Tolong lanjutkan teks tentang Forum Rektor Indonesia di bawah ini, mulai setelah kalimat terakhirnya.

◆ **TEKS YANG DIBERIKAN**
====

Forum Rektor Indonesia (FRI)
bukan hanya menjadi ajang pertemuan para rektor se-Indonesia, tetapi ada
cita-cita bersama untuk kemajuan bangsa. FRI lahir diawal dinamika era reformasi
yaitu pada 7 November 1998, bertempat di Kampus Institut Teknologi Bandung
(ITB). Pada waktu, kondisi Indonesia penuh ketidakpastian, jalan terjal menuju
reformasi diharapkan dan tantangan dari elit sisa Orde Baru yang masih banyak
memberi pengaruh.
Pada awal pendirian, FRI
menyepakati lima hal penting: pertama, rektor dan mahasiswa sebagai penggerak
moral dan intelektual akan terus mengawal reformasi. Kedua, mendesak ABRI untuk
melindungi gerakan mahasiswa dalam menyukseskan reformasi. Ketiga, mendorong
terlaksananya Pemilihan Umum yang Luber-Jurdil (langsung, umum, bebas, rahasia,
jujur dan adil). Keempat, mendorong independensi lembaga yudikatif terhadap
eksekutif. Kelima, reformasi budaya melalui reformasi dibidang pendidikan.[1]
FRI lahir dari konteks yang terjadi saat itu, mencari format ideal bagi Indonesia
pasca reformasi.
Dalam beberapa konferensi
sebelumnya, seperti konferensi FRI di Kampus USU Medan tahun 2015, para rektor
menyoroti agenda besar pemerintah dibidang kemaritiman. Komitmen pemerintah yang
mengajak masyarakat untuk “menengok laut” menjadi kajian penting FRI 2015,
terlebih secara geografis posisi Indonesia sangat menguntungkan.
Secara historis, Indonesia
telah memiliki akar yang kuat untuk mengembangkan industri kelautan. Nenek moyang
kita adalah pelaut. Dari laut pula peradaban bangsa ini terbentuk. Dan hal ini
banyak disinggung sejarawan seperti Thomas S. Rafles, Dennys Lombard dan
sebagainya. FRI di Medan tahun 2015 tersebut menghasilkan naskah akademik tentang
kemaritiman, “Menegakkan Negara Maritim Bermartabat”.
Selain soal kemaritiman, FRI
2015 juga menyingging peristiwa politik yang terjadi saat itu. Mereka menganggap
pertikaian elit politik sangat menggelisahkan masyarakat. Maklum saja, konsolidasi
politik pasca Pilpres 2014 belum terjalin dengan solid sehingga terjadi
kegaduhan politik, kesenjangan Parlemen dengan Istana (Presiden). FRI pun
mendesak agar para elit segera mengakhiri pertikaian tersebut.

====

◆ **DATA**
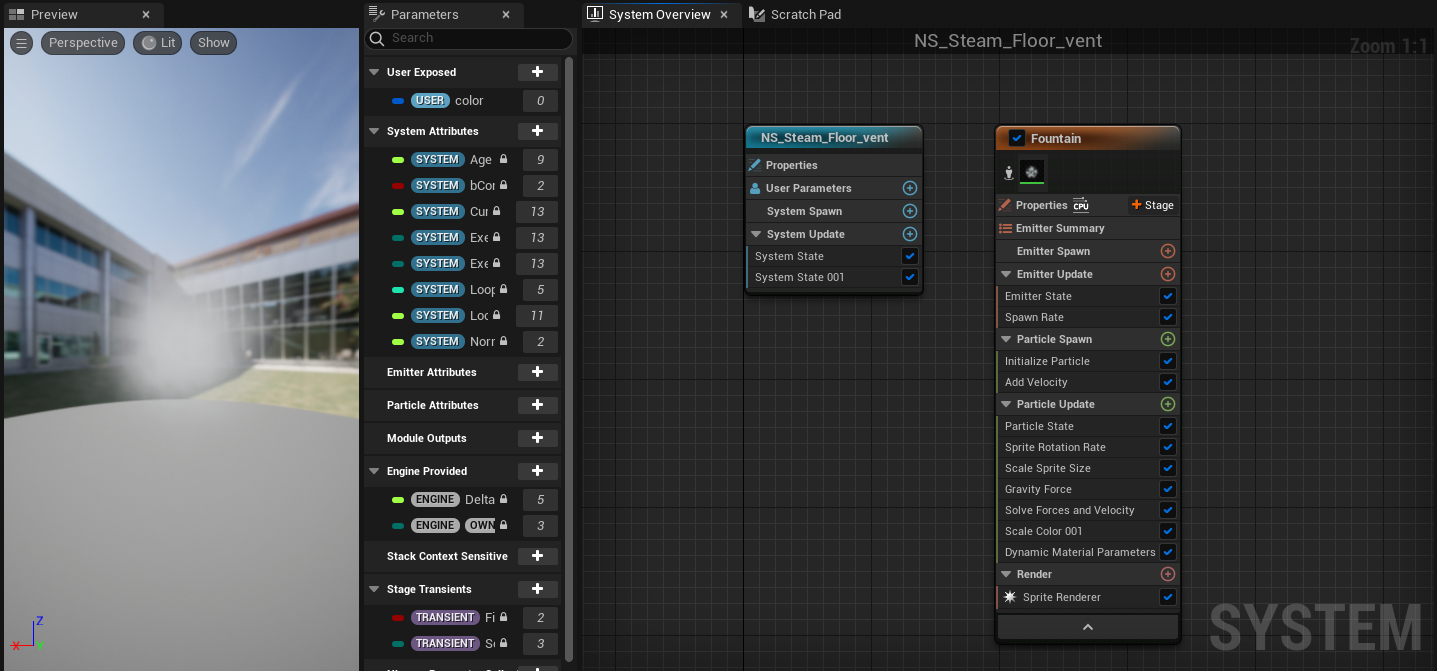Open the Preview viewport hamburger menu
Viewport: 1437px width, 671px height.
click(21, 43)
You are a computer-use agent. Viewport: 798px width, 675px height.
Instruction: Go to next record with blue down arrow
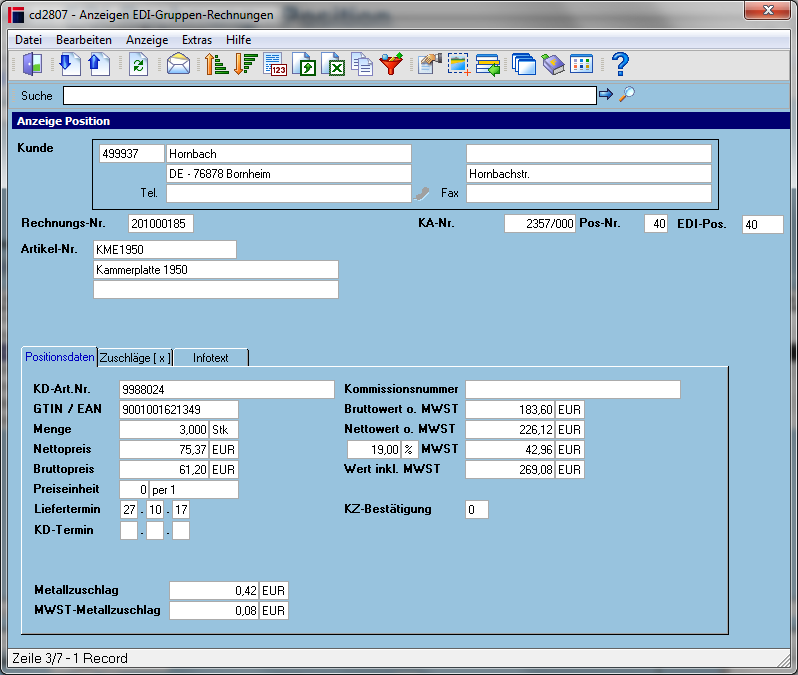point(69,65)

====

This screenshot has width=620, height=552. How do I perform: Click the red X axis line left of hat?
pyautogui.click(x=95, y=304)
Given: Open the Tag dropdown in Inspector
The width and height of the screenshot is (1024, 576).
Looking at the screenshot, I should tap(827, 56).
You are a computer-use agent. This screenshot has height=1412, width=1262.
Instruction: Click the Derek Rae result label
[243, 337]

====

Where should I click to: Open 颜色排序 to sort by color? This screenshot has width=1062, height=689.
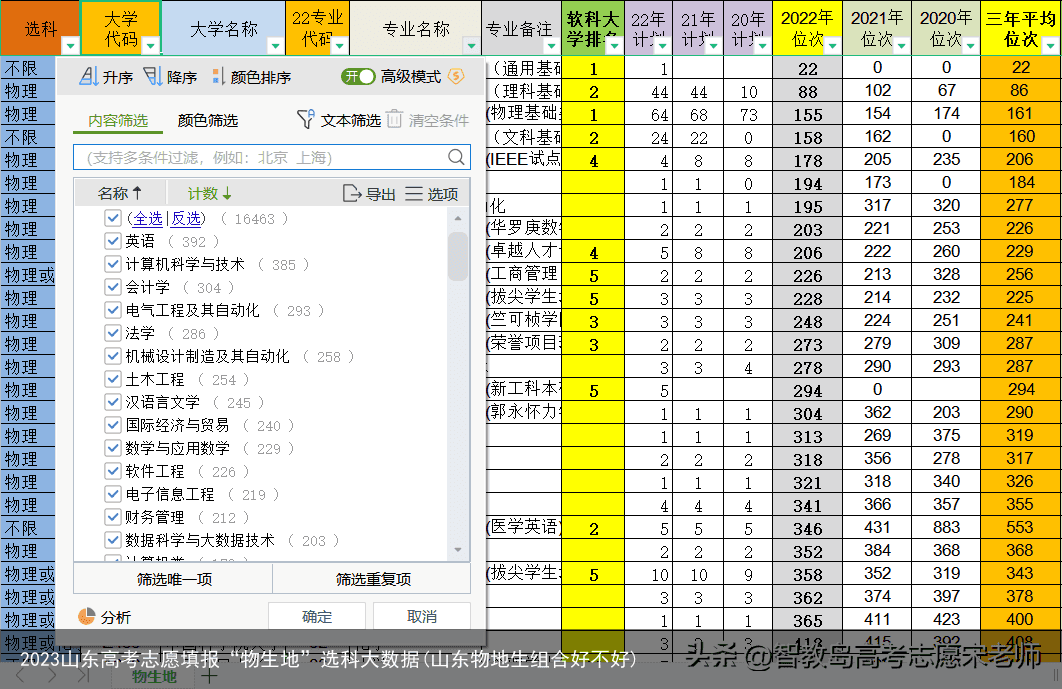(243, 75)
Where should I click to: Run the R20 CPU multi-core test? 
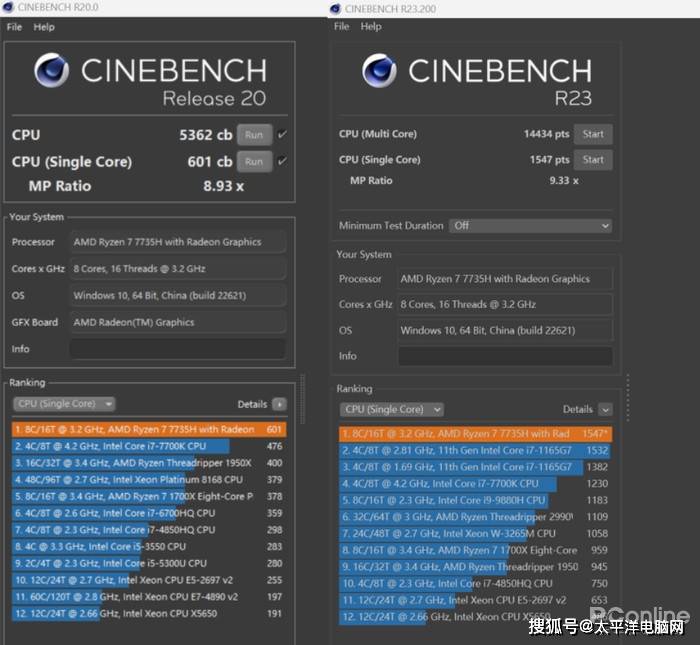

====

◆ **HASIL LATIHAN**
Pada awal Februari 2017, FRI
kembali menggelar konferensi dengan agenda Konvensi Kampus XIII dan Temu
Tahunan XIX. Pada tahun 2017 ini, tantangan Indonesia semakin kompleks dan
beragam. Fase transisi reformasi telah mengantarkan bangsa ini pada tantangan
baru, globalisasi. Jika pada saat pendirian FRI dihadapkan dengan dinamika
politik terutama dalam negeri, maka kini tantangan FRI lebih dari itu, bahkan
lebih berat. Presiden Joko Widodo dalam pembukaan FRI 2017 menyampaikan bahwa
perkembangan zaman semakin cepat, salah satunya dengan adanya toko-toko online, yang keberadaannya bisa menjadi
ancaman pasar-pasar tradisional. Hal inilah yang menurut Presiden Jokowi
membutuhkan pemikiran para rektor, mencarikan solusi terbaik.
Pada konferensi 2017 ini, FRI
juga menyoroti beberapa hal yang berkembang di masyarakat. Terdapat lima hal
yang menjadi isu penting dalam pertemuan FRI kali ini, yaitu: peran haluan
negara dalam perencanaan pembangunan nasional; penguatan karekter dan
nilai-nilai budaya bangsa; revitalisasi pembangunan kemaritiman dan sumber daya
laut; implementasi kerjasama perguruan tinggi (PT)-industri-Pemerintah dan masyarakat;
serta revitalisasi sistem ekonomi dan demokrasi Pancasila (Kompas 3/2/3027).
Berbagai persoalan di atas
memang mendesak untuk penyelesaian. Arah perencanaan pembangunan harus
diselaraskan dengan cita-cita bangsa, bukan semata program setiap pemimpin (Presiden)
yang terpilih. Persoalan adanya gap
antara perencanaan pembangunan pemerintah pusat dan daerah masih terus
membayangi. Dalam banyak hal, terutama menyangkut pembangunan fisik, pemerintah
pusat dan daerah sering belum mencapai kesepakatan. Sebagai contoh: silang
pendapat Pemprov DKI Jakarta dengan Kementerian Perhubungan terkait pembangunan
Light Rail Transit (LRT) Jabodetabek.
Karakter dan nilai-nilai
budaya bangsa saat ini juga menjadi sorotan dalam FRI 2017. Menghadapi Pilkada
serentak 2017, masyarakat dihadapkan pada gejolak politik lokal dan nasional
yang membingungkan. Berita-berita bohong (hoax)
semakin mudah menyebar dan menyulut kemarahan berbagai pihak. Kita patut
prihatin atas kondisi ini. Masyarakat harus bijak membaca berita dan memastikan
kebenaran, dalam bahasa agama Islam disebut tabayun.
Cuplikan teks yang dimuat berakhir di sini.